*Saved entries*
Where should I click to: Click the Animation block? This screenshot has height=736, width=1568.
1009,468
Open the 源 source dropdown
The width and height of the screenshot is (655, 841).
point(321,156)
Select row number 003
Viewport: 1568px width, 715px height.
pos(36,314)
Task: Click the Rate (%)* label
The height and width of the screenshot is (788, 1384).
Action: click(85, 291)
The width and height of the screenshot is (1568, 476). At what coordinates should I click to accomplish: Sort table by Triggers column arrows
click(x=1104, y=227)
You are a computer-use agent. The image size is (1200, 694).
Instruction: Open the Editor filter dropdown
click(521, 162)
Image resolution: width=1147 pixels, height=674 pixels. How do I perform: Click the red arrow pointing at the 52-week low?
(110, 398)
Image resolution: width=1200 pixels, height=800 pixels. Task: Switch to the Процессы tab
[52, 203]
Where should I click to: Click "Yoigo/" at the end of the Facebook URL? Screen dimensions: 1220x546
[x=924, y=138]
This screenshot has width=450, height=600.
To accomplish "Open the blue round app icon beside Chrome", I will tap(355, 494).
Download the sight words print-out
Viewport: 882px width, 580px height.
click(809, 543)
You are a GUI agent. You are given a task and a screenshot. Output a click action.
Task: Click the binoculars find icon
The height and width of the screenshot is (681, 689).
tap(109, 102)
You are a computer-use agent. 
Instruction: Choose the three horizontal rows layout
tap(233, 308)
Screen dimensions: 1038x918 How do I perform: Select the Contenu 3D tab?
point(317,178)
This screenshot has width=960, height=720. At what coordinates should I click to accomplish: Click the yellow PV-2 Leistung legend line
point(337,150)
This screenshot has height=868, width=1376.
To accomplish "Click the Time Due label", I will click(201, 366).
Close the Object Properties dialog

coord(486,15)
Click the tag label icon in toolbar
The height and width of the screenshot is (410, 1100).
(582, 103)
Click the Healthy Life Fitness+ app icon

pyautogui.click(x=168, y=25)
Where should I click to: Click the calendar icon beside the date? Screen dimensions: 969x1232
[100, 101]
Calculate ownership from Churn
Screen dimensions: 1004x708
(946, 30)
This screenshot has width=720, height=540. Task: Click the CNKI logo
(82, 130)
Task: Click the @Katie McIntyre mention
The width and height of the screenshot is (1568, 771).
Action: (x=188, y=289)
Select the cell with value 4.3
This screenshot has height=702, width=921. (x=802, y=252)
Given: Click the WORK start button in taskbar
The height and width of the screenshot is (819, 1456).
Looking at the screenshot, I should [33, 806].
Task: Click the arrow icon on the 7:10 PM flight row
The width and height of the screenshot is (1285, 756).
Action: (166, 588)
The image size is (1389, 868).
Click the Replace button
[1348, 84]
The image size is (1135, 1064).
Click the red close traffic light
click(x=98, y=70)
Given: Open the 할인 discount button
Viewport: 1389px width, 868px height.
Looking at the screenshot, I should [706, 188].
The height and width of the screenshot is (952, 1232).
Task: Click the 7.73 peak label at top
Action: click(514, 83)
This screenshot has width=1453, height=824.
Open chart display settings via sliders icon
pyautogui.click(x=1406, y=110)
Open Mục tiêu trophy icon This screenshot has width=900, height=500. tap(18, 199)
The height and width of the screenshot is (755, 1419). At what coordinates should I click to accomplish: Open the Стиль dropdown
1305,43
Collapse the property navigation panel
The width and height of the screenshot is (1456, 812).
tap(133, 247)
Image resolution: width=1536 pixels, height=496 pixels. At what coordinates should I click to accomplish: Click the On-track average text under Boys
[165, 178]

*WHAT THE TASK REQUIRES*
Set down the records again verbatim, so that each word stays as it is.

*ANSWER SECTION*
Where should I click to: Click the Animation block? This screenshot has height=736, width=1568.
1009,468
Open the 源 source dropdown
The width and height of the screenshot is (655, 841).
point(321,156)
Select row number 003
Viewport: 1568px width, 715px height.
pos(36,314)
Task: Click the Rate (%)* label
The height and width of the screenshot is (788, 1384).
Action: click(85, 291)
The width and height of the screenshot is (1568, 476). At what coordinates should I click to accomplish: Sort table by Triggers column arrows
click(x=1104, y=227)
You are a computer-use agent. The image size is (1200, 694).
Instruction: Open the Editor filter dropdown
click(521, 162)
Image resolution: width=1147 pixels, height=674 pixels. How do I perform: Click the red arrow pointing at the 52-week low?
(110, 398)
Image resolution: width=1200 pixels, height=800 pixels. Task: Switch to the Процессы tab
[52, 203]
Where should I click to: Click "Yoigo/" at the end of the Facebook URL? Screen dimensions: 1220x546
[x=924, y=138]
This screenshot has width=450, height=600.
To accomplish "Open the blue round app icon beside Chrome", I will tap(355, 494).
Download the sight words print-out
Viewport: 882px width, 580px height.
click(809, 543)
You are a GUI agent. You are given a task and a screenshot. Output a click action.
Task: Click the binoculars find icon
The height and width of the screenshot is (681, 689).
tap(109, 102)
You are a computer-use agent. 
Instruction: Choose the three horizontal rows layout
tap(233, 308)
Screen dimensions: 1038x918 How do I perform: Select the Contenu 3D tab?
point(317,178)
This screenshot has width=960, height=720. At what coordinates should I click to accomplish: Click the yellow PV-2 Leistung legend line
point(337,150)
This screenshot has height=868, width=1376.
To accomplish "Click the Time Due label", I will click(201, 366).
Close the Object Properties dialog

coord(486,15)
Click the tag label icon in toolbar
The height and width of the screenshot is (410, 1100).
(582, 103)
Click the Healthy Life Fitness+ app icon

pyautogui.click(x=168, y=25)
Where should I click to: Click the calendar icon beside the date? Screen dimensions: 969x1232
[100, 101]
Calculate ownership from Churn
Screen dimensions: 1004x708
(946, 30)
This screenshot has width=720, height=540. Task: Click the CNKI logo
(82, 130)
Task: Click the @Katie McIntyre mention
The width and height of the screenshot is (1568, 771).
Action: (x=188, y=289)
Select the cell with value 4.3
This screenshot has height=702, width=921. (x=802, y=252)
Given: Click the WORK start button in taskbar
The height and width of the screenshot is (819, 1456).
Looking at the screenshot, I should [33, 806].
Task: Click the arrow icon on the 7:10 PM flight row
The width and height of the screenshot is (1285, 756).
Action: (166, 588)
The image size is (1389, 868).
Click the Replace button
[1348, 84]
The image size is (1135, 1064).
Click the red close traffic light
click(x=98, y=70)
Given: Open the 할인 discount button
Viewport: 1389px width, 868px height.
Looking at the screenshot, I should [706, 188].
The height and width of the screenshot is (952, 1232).
Task: Click the 7.73 peak label at top
Action: click(514, 83)
This screenshot has width=1453, height=824.
Open chart display settings via sliders icon
pyautogui.click(x=1406, y=110)
Open Mục tiêu trophy icon This screenshot has width=900, height=500. tap(18, 199)
The height and width of the screenshot is (755, 1419). At what coordinates should I click to accomplish: Open the Стиль dropdown
1305,43
Collapse the property navigation panel
The width and height of the screenshot is (1456, 812).
tap(133, 247)
Image resolution: width=1536 pixels, height=496 pixels. At what coordinates should I click to accomplish: Click the On-track average text under Boys
[165, 178]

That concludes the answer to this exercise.